## EXERCISE DIRECTIONS
Would you repeat the whole listing exactly, pictures excluded?
※ ※ ※
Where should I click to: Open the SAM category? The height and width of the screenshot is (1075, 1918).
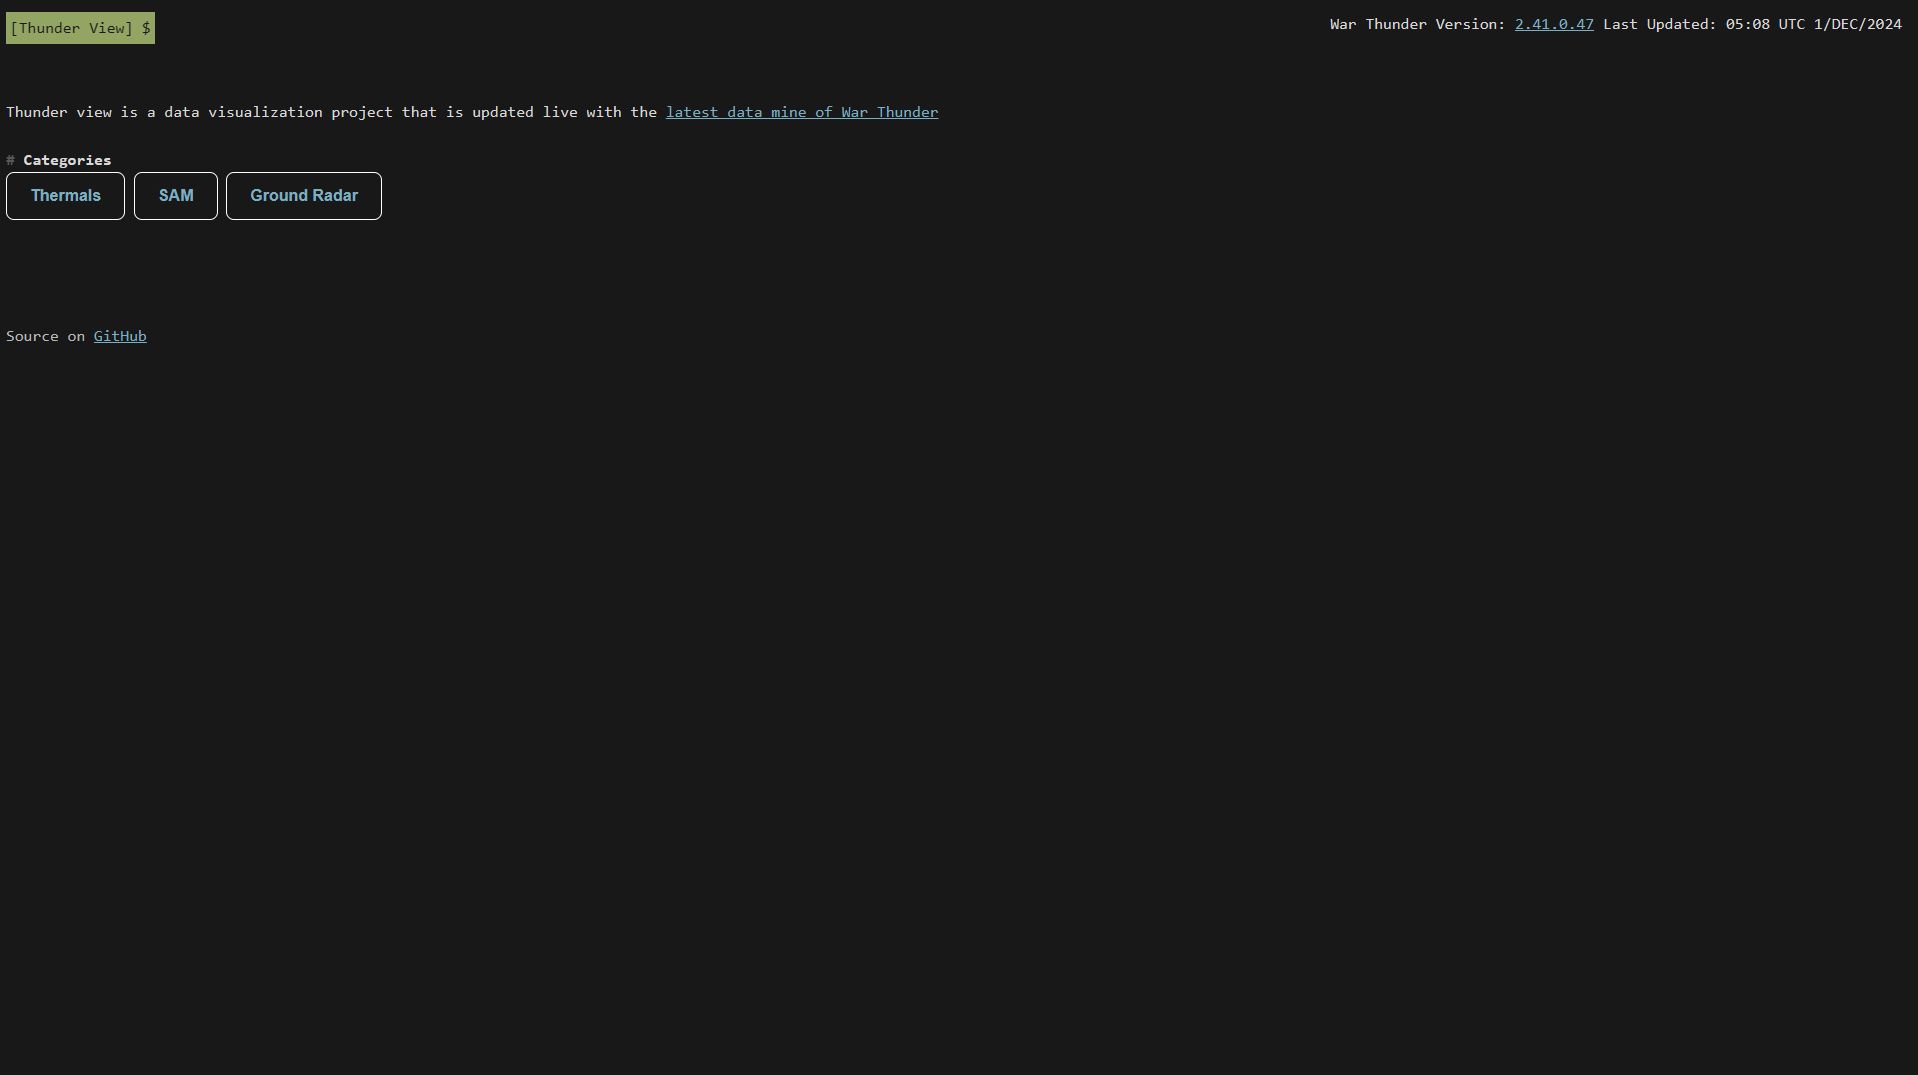(176, 196)
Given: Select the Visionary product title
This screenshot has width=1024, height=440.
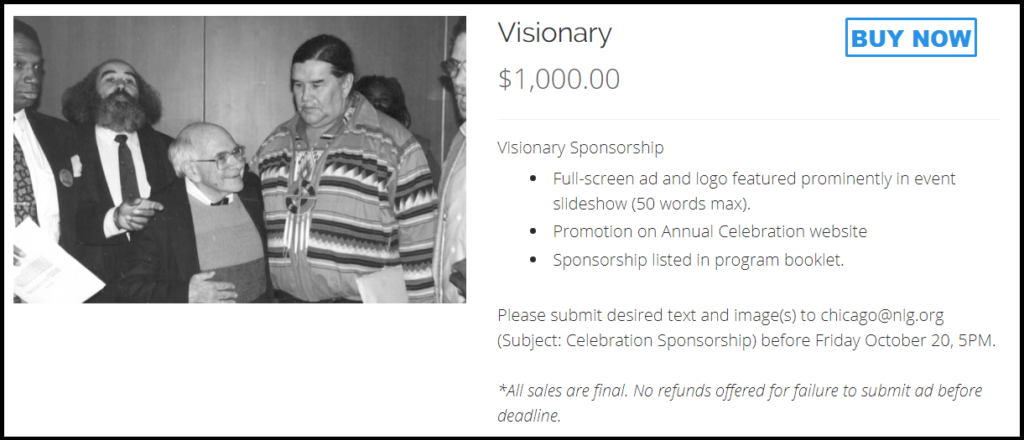Looking at the screenshot, I should [x=554, y=33].
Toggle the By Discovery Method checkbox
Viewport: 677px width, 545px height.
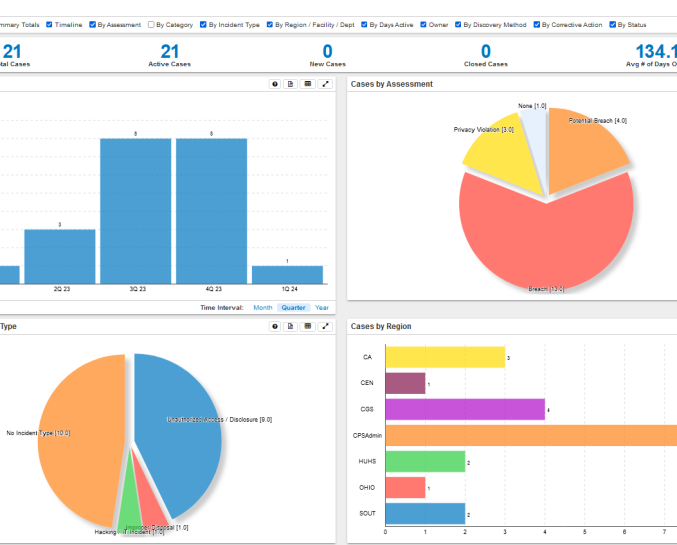pyautogui.click(x=458, y=24)
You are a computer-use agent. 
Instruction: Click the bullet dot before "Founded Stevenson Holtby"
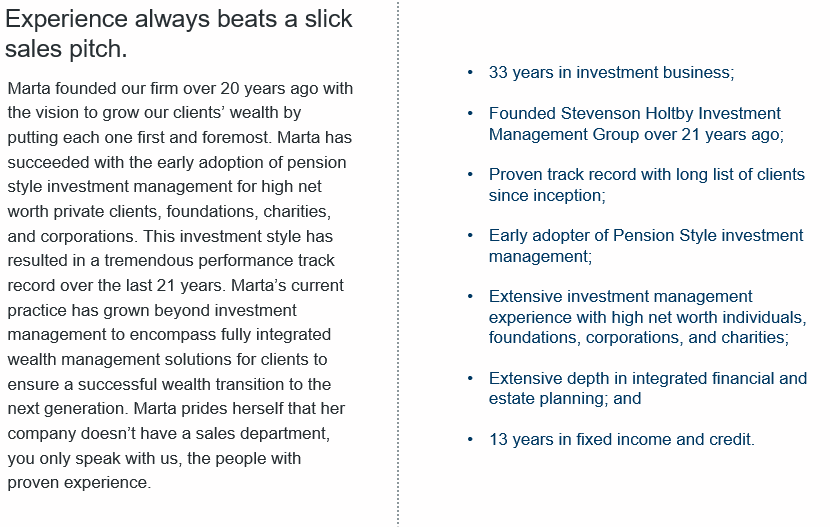click(x=470, y=114)
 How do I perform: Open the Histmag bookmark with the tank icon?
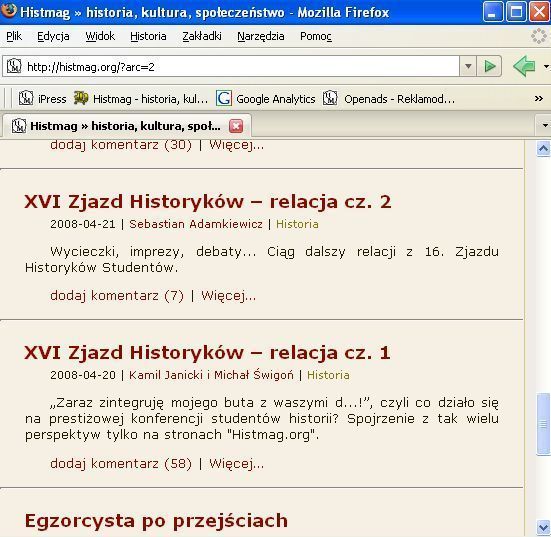(x=141, y=99)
※ ※ ※
## OUTPUT
Where should I click to: Open the SAM category? The height and width of the screenshot is (1075, 1918).
(176, 196)
Given: Select the Visionary product title
This screenshot has width=1024, height=440.
Looking at the screenshot, I should [x=554, y=33].
Toggle the By Discovery Method checkbox
Viewport: 677px width, 545px height.
pyautogui.click(x=458, y=24)
You are a computer-use agent. 
Instruction: Click the bullet dot before "Founded Stevenson Holtby"
click(x=470, y=114)
 How do I perform: Open the Histmag bookmark with the tank icon?
(x=141, y=99)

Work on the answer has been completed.